Kane knew. Kane always knows. The Blackhawks’ start was admirable but unsustainable. They were winning with goaltending and timely scoring, smoke and mirrors. They were still getting dominated most nights, chasing the puck, chasing the score, pulling wins out of thin air.
This is a bad team. It was a bad team then. It’s a bad team now that it has lost seven straight (and 13 of 15) after Sunday’s 7-2 thrashing by the first-place Winnipeg Jets. It’s a bad team by design, a naked ploy by general manager Kyle Davidson to secure the best odds possible to draft Connor Bedard first overall in Nashville next June. It’s a team with the likes of MacKenzie Entwistle and Jujhar Khaira — two good role players, but two role players all the same — on the power play because the depth of high-end skill simply isn’t there.
The Blackhawks are now staring at nearly five months of utterly meaningless hockey. It’s only going to get worse, too, once Davidson starts trading off assets in January or February. Andreas Athanasiou is a chance-generating machine (he saw a goal overturned because the Blackhawks were offside in the first period on Sunday) and could intrigue a contender looking for an injection of speed at the deadline.

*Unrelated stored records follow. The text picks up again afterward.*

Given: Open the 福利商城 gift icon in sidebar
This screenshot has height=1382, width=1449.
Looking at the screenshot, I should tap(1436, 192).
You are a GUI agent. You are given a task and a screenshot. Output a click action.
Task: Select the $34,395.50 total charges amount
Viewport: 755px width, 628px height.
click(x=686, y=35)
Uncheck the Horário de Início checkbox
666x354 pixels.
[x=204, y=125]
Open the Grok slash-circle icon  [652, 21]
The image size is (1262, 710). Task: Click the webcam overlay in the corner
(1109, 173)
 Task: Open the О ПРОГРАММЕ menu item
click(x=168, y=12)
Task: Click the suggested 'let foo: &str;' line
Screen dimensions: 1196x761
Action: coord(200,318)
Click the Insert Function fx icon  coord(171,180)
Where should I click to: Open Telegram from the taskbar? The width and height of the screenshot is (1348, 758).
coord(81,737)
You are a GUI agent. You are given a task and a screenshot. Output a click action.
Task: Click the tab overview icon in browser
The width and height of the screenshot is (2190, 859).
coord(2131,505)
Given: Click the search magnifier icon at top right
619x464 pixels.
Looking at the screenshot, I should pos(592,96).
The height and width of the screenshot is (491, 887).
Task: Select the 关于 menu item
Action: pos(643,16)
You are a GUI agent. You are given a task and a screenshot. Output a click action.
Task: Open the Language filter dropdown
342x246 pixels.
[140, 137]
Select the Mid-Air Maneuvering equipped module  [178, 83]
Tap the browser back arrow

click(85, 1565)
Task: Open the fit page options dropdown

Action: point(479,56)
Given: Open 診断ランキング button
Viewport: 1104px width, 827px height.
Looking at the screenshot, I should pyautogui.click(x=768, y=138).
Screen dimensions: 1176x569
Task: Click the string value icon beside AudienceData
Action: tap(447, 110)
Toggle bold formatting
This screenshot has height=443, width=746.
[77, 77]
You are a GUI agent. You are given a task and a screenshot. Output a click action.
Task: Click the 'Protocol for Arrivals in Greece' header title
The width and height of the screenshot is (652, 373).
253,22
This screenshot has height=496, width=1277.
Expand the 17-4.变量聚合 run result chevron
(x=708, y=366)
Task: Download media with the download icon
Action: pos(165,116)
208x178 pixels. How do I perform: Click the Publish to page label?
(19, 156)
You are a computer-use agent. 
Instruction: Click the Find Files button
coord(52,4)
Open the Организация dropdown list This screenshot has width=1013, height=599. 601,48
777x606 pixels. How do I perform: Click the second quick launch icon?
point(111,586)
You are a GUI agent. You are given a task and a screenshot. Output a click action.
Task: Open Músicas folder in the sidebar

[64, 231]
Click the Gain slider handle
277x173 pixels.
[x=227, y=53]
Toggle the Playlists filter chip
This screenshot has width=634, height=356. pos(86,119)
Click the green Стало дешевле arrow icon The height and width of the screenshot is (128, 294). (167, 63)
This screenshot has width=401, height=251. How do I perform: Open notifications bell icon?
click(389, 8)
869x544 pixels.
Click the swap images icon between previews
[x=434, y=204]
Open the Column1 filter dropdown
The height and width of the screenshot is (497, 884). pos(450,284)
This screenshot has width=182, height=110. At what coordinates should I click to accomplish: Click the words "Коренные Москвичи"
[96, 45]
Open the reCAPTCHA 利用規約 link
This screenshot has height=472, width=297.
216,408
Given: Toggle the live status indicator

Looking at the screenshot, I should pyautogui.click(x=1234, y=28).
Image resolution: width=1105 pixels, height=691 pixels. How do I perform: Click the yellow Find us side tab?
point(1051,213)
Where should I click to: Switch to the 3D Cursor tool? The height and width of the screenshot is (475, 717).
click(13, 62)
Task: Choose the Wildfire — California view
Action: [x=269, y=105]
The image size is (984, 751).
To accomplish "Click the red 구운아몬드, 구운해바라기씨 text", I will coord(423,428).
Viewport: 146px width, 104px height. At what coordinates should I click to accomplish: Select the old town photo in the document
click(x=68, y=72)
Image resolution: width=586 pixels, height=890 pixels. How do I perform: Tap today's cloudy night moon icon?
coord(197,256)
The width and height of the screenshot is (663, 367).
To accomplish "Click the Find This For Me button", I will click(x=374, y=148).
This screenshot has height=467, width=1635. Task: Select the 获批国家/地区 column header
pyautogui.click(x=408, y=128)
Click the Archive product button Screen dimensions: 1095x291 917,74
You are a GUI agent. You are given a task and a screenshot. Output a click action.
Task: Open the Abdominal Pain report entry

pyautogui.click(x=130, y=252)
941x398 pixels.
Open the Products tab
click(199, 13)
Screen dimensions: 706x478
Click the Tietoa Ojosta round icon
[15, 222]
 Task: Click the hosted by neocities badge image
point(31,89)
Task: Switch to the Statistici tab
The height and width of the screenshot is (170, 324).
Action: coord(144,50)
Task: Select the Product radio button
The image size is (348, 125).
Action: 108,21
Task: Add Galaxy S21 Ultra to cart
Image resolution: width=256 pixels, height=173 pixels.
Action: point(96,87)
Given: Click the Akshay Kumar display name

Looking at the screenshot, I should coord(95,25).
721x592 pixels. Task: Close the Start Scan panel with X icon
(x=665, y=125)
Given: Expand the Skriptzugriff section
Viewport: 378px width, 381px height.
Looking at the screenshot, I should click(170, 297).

Max Domi is a solid center who could be a nice addition to a team looking for some grit and goals. The resurgent Toews continues to be the Blackhawks’ most consistent forward this season, and if a third team is willing to launder his $10.5 million cap hit, he could be a fascinating addition for a contender. Colorado needs help down the middle, after all.
But the only question that really matters for the rest of this season is how Kane feels. And the more the Blackhawks lose, the more hopeless this gets, the more real this rebuild becomes and the harder it is to imagine his feeling too good about it. Kane is the ultimate company man, and you’ll never hear him say a bad word about an organization that stood by him when so many others might not have. Toews has never been shy about sharing his true feelings, but Kane is his polar opposite in that regard. He’d rather not talk about it. Doesn’t want to ruffle feathers. Doesn’t want to make anyone look bad.
Like Toews, Kane has total control of his situation, empowered with a full no-movement clause in the final year of his contract. Unlike Toews, he’s still considered an elite player in the NHL and will surely be the biggest trade chip of this year’s deadline season.
All summer, and throughout the Blackhawks’ unexpectedly fun start, people around the league — other reporters, radio hosts across Canada, execs from other front offices, and in two surprising incidents, other NHL players — asked me what I expected Kane to do. And my answer was always the same: I really didn’t know. Everyone else was so sure he was a goner, but I wasn’t. Everything I had gathered from my own reporting and everything I knew about Kane, having covered him for a decade, told me…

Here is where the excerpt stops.